Post-cardiothoracic surgery:

  • May also be administered via a jet nebulizer connected to the inspiratory limb of the ventilator near the endotracheal tube or via a face mask with a Venturi attachment for aerosolization with a bypass oxygen flow of 2 to 3 L per minute.

Note:

  • Glycine buffer diluent may cause ventilator valve malfunction; it has been recommended that filters be changed on the ventilator every 2 hours; may also use a ventilator heating coil.

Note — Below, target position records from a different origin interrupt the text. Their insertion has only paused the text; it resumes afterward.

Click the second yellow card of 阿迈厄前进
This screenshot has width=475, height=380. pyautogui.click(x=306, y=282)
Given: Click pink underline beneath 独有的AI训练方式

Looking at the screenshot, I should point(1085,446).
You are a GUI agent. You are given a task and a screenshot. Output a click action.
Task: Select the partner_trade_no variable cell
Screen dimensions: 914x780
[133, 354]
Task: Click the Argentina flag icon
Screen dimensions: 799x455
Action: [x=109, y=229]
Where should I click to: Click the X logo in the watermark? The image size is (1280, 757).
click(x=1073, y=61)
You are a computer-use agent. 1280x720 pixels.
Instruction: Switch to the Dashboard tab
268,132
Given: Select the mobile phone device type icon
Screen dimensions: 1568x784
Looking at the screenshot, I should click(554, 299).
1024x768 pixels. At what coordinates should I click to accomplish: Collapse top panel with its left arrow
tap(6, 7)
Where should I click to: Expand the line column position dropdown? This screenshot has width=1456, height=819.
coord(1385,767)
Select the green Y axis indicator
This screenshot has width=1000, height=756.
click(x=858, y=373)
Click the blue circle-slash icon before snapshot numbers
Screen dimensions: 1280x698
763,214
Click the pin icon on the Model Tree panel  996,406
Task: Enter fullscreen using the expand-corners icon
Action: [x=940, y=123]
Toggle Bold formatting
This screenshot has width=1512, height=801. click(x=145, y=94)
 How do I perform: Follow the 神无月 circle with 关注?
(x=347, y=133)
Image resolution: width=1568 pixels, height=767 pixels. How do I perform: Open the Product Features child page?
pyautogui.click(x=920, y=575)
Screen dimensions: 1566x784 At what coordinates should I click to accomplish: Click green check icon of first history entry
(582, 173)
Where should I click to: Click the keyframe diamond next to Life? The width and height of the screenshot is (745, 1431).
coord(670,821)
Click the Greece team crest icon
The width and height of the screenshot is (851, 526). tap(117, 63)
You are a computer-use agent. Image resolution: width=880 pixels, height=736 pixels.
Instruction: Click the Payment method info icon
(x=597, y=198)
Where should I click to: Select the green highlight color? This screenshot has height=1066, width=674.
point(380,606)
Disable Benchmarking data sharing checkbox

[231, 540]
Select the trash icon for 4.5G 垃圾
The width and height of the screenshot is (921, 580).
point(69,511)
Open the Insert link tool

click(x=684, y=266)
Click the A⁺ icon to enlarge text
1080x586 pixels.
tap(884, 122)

Mechanism of action of Epoprostenol (Flolan):

  • Prostacyclin is another name for Epoprostenol. 
  • It acts as a strong vasodilator in all vascular beds.
  • It is also a powerful endogenous inhibitor against platelet aggregation. 
  • Epoprostenol activates intracellular adenylate cyclase, resulting in a reduction in platelet aggregation.
  • It is also capable of decreasing thrombogenesis, platelet clumping and pulmonary inflammation by inhibiting platelet accumulation.

Metabolism

  • Rapidly hydrolyzed; subject to some enzymatic degradation; forms two active metabolites (6-keto-prostaglandin F a and 6,15-diketo-13,14-dihydro-prostaglandin F a) with minimal activity and 14 inactive metabolites

Half-life elimination:

  • ~6 minutes

Excretion:

  • Urine (84 percent );
  • feces (4 percent )

International Brand Names of Epoprostenol:

  • Veletri
  • Caripul
  • Flolan
  • Dynovase

Epoprostenol Brand Names in Pakistan:

There is no brand available in Pakistan.